Mrs. Song, a slender, refined, tradition-minded Korean woman and the mother of my food informant Mi Ryung Song, carefully scanned the multipage menu at Hanuri, a handsome, two-year-old Korean restaurant in the inner Richmond.
From her daughter, I knew that Mrs. Song preferred more delicate flavors and was partial to the imperial tradition of Korean cooking, while her husband and Mi Ryung shared a love of hot, garlicky, chile-infused home cooking and street food.
Hanuri, with its sleek modern decor, immaculate dining rooms and seriously long menu, struck me as a place that both Mrs. Song and I would like.
After much deliberation — facilitated by a hand-held Korean-English computerized dictionary — Mrs. Song chose our meal.
Hanuri specializes in “wood charcoal” Korean barbecue. Long, communal wooden tables with benches have propane grills built into them. Smaller tables in a separate dining area are serviced by portable units.

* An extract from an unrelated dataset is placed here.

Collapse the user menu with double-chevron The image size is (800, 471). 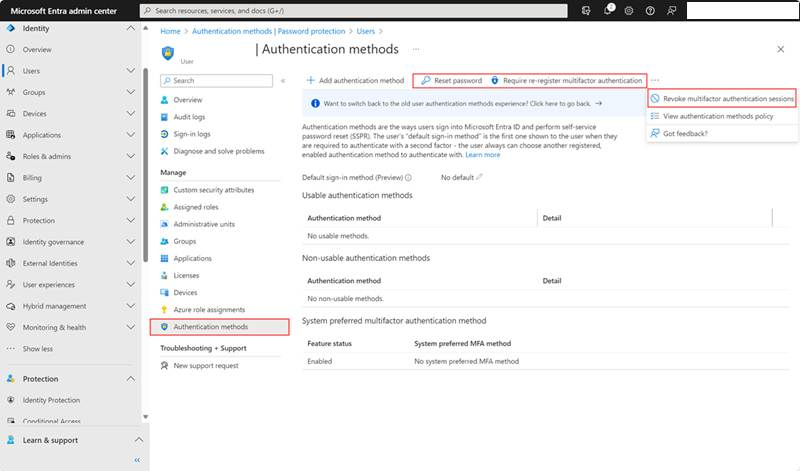[x=283, y=81]
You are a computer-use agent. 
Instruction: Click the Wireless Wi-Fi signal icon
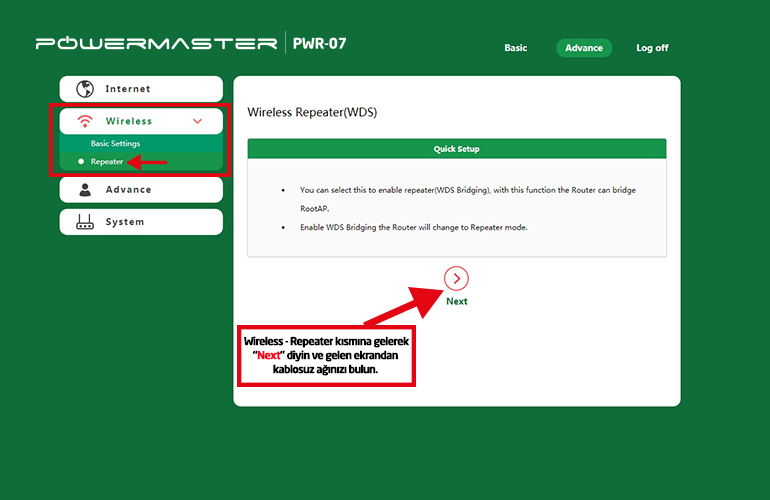[x=85, y=121]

Mrs. Song went straight for pork barbecue ($21.95), No. 5 on the separate menu card of barbecue items. Thick slices of bacon-like, fat-streaked meat arrived sizzling on a metal platter lined with thinly cut white onion. Cooked to a turn in the kitchen, the slices had crisp, blackened edges and melting flesh. With chopsticks we placed pieces in dewy lettuce leaves, dabbed on a medium-spicy fermented soybean paste, threw on some now-wilted onions and some shaved curls of white daikon radish, and then we rolled.
Memorably delicious, these impromptu packages remain for me the siren call of this restaurant.
A “chim” is a Korean braise and monkfish chim ($24.95) at Hanuri is a particularly luscious one, with tons of chopped scallion and meticulously beheaded bean sprouts that bring crunchy, juicy counterpoint to a chile-reddened gravy. A moderately hot, reasonably garlicky, and perfectly balanced flavor profile supported the meaty fish.
All dishes are shared family-style at the Korean table and these main courses came with a colorful array of small dishes spanning the flavor spectrum from mild to incendiary, fresh to pickled. Everyone at the table got his or her own bowl of soothing seaweed soup with mild pork broth, and a shiny covered metal bowl of rice.
Toasted barley-and-corn tea, with its backbone of smokiness, worked as an antidote to the garlic, chile and sesame oil in the cooking. The meal ended with a little glass bowl of chilled sweet soup with a few grains of rice at the bottom, a palate refresher — as is a stick of melon-flavored gum that can be picked up at the front desk on the way out.
On another visit without Mrs. Song, we botched the cooking of some paper-thin slices of fatty beef called chadol baegi ($21.95). They stuck to the grill. The kitchen did a fine job on codfish chigae ($13.95), though. The soupy stew had a sane, spicy chile-red broth that was light and clean, allowing the hunks of long-cooked bone-in cod to make a statement, especially with fragrant chrysanthemum greens.
Owned and operated by Chong and Howard Kim and an extended family, Hanuri is a friendly place that welcomes everyone. If you look helpless, a waitress just might come over to barbecue for you.
Hanuri is upscale enough to accommodate these desperate calls for extraservice but still low key — a good place to begin an exploration of Korean cooking.
Location: 4217 Geary Blvd. S.F.
Contact: (415) 221-5227, www.hanuribbq.com
Hours: 11 a.m. to midnight every day
Price range: Lunch, $7.95 to $15; dinner, $21.95 to $25
Recommended dishes: No. 5 pork BBQ; monkfish chim; cod fish chigae; cold buckwheat noodles with raw skate; oyster pancakes; dumplings.